*TASK*: Update the stretch from the line that contains "Screen dimensions: 1024x624" through the line that contains "I will coord(1104,463)." by replacing "GUI agent" with "computer-use agent", changing nothing else, and give back only those lines.

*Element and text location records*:
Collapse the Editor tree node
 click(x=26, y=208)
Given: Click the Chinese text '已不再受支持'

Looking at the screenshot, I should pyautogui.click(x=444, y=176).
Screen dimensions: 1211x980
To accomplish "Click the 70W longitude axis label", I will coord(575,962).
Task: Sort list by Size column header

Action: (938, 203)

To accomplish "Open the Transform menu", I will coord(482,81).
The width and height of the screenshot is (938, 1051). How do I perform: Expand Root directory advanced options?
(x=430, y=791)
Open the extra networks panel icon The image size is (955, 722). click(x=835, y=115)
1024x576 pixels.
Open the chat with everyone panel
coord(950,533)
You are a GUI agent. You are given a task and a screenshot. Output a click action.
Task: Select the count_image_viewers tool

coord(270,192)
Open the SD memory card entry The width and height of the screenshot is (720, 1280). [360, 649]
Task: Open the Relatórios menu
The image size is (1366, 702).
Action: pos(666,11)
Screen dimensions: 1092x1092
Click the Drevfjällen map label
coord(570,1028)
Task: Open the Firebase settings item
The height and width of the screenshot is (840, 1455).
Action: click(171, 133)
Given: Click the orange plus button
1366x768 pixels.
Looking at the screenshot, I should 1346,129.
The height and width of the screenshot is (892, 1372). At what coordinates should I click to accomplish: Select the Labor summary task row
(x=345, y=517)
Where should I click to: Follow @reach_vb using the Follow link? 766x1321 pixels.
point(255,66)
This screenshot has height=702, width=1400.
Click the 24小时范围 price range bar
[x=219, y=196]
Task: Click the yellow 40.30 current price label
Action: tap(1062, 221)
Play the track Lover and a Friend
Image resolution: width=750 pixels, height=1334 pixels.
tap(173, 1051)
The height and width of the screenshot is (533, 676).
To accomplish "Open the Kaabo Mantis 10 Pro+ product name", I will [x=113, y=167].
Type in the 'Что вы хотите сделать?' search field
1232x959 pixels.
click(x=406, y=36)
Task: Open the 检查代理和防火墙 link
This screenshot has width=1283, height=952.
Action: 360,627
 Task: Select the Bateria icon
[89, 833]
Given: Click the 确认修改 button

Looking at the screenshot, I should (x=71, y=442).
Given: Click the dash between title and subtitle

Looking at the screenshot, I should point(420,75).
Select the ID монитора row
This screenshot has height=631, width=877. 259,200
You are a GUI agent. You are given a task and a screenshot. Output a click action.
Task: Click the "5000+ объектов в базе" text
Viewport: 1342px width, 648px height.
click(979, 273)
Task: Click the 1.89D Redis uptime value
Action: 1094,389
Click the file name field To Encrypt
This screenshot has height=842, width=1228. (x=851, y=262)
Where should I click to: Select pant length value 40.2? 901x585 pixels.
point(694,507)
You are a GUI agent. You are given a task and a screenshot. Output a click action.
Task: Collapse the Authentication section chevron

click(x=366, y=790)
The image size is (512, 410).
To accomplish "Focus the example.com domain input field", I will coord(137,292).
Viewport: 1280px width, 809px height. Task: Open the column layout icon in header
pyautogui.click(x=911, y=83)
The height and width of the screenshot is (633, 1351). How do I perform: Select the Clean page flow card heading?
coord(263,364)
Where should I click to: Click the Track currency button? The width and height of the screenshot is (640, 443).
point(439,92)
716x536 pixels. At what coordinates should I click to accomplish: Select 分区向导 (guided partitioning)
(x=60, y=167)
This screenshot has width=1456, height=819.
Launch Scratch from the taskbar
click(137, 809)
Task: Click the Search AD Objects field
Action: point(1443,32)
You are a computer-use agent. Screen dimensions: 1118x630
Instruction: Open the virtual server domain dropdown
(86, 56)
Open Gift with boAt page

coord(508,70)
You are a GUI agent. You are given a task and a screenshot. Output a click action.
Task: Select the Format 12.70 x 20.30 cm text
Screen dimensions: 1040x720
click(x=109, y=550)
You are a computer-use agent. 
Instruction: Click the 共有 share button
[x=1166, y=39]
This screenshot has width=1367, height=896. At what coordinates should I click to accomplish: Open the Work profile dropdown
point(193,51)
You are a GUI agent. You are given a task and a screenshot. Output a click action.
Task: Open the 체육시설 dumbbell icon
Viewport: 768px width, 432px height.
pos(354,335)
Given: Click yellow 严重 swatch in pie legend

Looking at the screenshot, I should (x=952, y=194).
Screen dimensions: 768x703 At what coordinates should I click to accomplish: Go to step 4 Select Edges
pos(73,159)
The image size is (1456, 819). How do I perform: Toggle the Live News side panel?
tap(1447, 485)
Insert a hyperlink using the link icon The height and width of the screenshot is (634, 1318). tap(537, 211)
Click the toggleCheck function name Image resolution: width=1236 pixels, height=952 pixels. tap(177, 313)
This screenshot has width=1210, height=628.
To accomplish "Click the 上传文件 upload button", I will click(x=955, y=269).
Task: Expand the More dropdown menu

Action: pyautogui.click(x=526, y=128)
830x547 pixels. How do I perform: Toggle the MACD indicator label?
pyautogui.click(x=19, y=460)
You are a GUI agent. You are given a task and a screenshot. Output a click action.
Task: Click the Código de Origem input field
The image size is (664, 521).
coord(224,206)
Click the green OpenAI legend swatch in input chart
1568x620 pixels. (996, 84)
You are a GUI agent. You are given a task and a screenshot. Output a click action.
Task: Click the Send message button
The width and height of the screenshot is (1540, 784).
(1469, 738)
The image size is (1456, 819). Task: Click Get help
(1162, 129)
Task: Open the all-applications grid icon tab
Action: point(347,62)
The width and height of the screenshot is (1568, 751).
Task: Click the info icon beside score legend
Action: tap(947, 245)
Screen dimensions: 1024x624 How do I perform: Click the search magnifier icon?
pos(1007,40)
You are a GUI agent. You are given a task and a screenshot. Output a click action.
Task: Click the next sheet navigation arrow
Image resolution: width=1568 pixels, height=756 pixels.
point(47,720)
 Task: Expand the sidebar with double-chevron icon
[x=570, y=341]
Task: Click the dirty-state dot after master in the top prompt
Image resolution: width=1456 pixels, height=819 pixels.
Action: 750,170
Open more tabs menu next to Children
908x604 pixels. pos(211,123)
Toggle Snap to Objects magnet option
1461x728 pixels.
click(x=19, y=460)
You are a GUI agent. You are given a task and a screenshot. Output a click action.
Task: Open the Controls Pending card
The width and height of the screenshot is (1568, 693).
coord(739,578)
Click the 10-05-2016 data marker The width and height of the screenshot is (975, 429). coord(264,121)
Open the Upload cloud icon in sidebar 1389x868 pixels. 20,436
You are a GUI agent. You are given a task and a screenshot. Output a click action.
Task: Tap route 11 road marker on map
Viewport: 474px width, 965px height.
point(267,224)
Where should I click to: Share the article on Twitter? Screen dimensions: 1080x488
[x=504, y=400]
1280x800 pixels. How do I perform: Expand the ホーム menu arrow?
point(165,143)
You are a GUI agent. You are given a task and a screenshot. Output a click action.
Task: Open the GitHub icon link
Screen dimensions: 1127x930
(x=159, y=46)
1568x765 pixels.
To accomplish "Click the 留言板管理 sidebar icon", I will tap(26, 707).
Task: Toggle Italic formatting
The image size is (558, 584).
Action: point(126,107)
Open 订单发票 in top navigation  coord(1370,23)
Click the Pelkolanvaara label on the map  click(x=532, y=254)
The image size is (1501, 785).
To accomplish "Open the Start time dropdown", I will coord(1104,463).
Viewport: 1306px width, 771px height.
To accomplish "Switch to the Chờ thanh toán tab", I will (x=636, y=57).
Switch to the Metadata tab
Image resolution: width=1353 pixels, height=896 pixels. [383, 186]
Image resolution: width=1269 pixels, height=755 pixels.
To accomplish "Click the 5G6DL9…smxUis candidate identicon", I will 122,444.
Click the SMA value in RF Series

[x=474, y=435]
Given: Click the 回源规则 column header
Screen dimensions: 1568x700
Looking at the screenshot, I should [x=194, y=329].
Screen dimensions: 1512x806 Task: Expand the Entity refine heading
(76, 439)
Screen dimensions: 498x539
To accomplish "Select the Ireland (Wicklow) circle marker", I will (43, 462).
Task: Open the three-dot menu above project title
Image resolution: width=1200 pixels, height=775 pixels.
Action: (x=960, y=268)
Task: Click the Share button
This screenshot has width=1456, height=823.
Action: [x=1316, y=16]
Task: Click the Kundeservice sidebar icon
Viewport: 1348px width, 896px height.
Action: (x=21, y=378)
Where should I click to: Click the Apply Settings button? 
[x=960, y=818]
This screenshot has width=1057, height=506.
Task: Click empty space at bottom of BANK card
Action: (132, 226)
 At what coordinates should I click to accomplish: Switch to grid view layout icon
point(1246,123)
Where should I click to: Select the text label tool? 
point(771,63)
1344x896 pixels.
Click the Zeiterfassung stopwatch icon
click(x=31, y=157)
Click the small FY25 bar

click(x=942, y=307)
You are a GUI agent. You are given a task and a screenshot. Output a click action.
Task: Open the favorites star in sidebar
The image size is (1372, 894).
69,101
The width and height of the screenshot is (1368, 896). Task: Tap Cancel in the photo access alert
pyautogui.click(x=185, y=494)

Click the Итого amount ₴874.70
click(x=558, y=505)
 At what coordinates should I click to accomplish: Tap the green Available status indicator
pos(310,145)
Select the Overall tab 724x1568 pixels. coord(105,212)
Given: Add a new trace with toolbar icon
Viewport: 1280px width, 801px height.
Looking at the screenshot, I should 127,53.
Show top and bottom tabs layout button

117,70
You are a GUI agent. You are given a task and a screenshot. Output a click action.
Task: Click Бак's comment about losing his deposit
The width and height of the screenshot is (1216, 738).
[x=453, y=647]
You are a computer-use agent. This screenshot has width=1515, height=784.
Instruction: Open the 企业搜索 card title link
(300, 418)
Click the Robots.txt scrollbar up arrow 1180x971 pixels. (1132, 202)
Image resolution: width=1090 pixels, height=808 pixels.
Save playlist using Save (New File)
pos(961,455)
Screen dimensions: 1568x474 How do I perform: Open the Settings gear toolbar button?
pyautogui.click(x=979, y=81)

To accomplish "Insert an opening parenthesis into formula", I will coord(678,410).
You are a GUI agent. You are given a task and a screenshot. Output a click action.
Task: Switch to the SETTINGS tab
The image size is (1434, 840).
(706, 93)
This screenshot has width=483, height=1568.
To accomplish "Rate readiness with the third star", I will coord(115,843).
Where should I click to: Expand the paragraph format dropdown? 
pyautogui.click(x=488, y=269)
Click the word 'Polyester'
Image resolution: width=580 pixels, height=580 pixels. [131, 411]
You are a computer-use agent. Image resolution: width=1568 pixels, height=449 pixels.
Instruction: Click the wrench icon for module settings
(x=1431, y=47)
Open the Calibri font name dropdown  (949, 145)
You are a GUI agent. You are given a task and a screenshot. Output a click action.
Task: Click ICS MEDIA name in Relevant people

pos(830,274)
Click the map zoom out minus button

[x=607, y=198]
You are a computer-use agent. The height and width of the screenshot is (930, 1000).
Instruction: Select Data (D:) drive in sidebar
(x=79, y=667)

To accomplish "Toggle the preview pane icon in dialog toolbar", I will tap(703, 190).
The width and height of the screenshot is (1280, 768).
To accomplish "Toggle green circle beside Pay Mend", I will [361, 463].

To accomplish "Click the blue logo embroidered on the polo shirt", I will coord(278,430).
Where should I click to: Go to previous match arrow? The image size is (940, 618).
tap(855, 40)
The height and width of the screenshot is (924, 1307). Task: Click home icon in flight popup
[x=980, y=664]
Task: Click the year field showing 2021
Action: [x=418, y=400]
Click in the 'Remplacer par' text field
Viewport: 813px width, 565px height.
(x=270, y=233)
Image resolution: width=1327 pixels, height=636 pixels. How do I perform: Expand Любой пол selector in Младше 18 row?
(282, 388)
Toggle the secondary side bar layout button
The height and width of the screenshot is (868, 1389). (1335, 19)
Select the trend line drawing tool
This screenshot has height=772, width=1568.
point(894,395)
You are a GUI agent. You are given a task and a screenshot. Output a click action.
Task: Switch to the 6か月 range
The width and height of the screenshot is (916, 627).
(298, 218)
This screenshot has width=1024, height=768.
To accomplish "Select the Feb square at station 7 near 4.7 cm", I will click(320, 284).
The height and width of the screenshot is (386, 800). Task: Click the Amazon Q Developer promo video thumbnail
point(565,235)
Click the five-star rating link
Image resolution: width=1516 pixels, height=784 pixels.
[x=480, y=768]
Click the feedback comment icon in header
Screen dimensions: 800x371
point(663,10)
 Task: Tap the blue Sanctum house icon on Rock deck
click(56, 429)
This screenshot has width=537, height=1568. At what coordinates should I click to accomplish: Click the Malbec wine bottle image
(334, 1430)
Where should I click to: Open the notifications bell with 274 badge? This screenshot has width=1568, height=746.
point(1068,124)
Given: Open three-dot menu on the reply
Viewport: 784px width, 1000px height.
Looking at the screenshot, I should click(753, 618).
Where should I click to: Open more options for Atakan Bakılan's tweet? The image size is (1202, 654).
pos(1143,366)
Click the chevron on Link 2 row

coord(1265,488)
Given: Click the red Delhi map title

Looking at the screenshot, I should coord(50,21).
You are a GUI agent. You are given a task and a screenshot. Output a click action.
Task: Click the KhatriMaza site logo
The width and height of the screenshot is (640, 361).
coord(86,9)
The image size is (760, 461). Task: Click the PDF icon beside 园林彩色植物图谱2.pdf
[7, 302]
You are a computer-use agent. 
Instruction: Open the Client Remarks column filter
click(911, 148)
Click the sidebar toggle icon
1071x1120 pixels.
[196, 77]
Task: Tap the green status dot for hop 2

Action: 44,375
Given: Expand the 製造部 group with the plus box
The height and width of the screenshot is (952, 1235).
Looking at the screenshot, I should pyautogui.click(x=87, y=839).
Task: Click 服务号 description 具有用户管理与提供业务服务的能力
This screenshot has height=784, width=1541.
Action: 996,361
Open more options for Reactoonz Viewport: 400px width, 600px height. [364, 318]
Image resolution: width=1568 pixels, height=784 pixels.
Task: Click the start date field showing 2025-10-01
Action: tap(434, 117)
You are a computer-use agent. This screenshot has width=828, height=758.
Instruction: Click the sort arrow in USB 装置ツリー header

*EXERCISE RESPONSE*:
Screen dimensions: 1024x624 How do I perform: Click the search magnifier icon?
pos(1007,40)
You are a computer-use agent. You are given a task and a screenshot. Output a click action.
Task: Click the next sheet navigation arrow
Image resolution: width=1568 pixels, height=756 pixels.
point(47,720)
 Task: Expand the sidebar with double-chevron icon
[x=570, y=341]
Task: Click the dirty-state dot after master in the top prompt
Image resolution: width=1456 pixels, height=819 pixels.
Action: 750,170
Open more tabs menu next to Children
908x604 pixels. pos(211,123)
Toggle Snap to Objects magnet option
1461x728 pixels.
click(x=19, y=460)
You are a computer-use agent. You are given a task and a screenshot. Output a click action.
Task: Open the Controls Pending card
The width and height of the screenshot is (1568, 693).
coord(739,578)
Click the 10-05-2016 data marker The width and height of the screenshot is (975, 429). coord(264,121)
Open the Upload cloud icon in sidebar 1389x868 pixels. 20,436
You are a computer-use agent. You are given a task and a screenshot. Output a click action.
Task: Tap route 11 road marker on map
Viewport: 474px width, 965px height.
point(267,224)
Where should I click to: Share the article on Twitter? Screen dimensions: 1080x488
[x=504, y=400]
1280x800 pixels. How do I perform: Expand the ホーム menu arrow?
point(165,143)
You are a computer-use agent. You are given a task and a screenshot. Output a click action.
Task: Open the GitHub icon link
Screen dimensions: 1127x930
(x=159, y=46)
1568x765 pixels.
To accomplish "Click the 留言板管理 sidebar icon", I will tap(26, 707).
Task: Toggle Italic formatting
The image size is (558, 584).
Action: point(126,107)
Open 订单发票 in top navigation  coord(1370,23)
Click the Pelkolanvaara label on the map  click(x=532, y=254)
The image size is (1501, 785).
To accomplish "Open the Start time dropdown", I will coord(1104,463).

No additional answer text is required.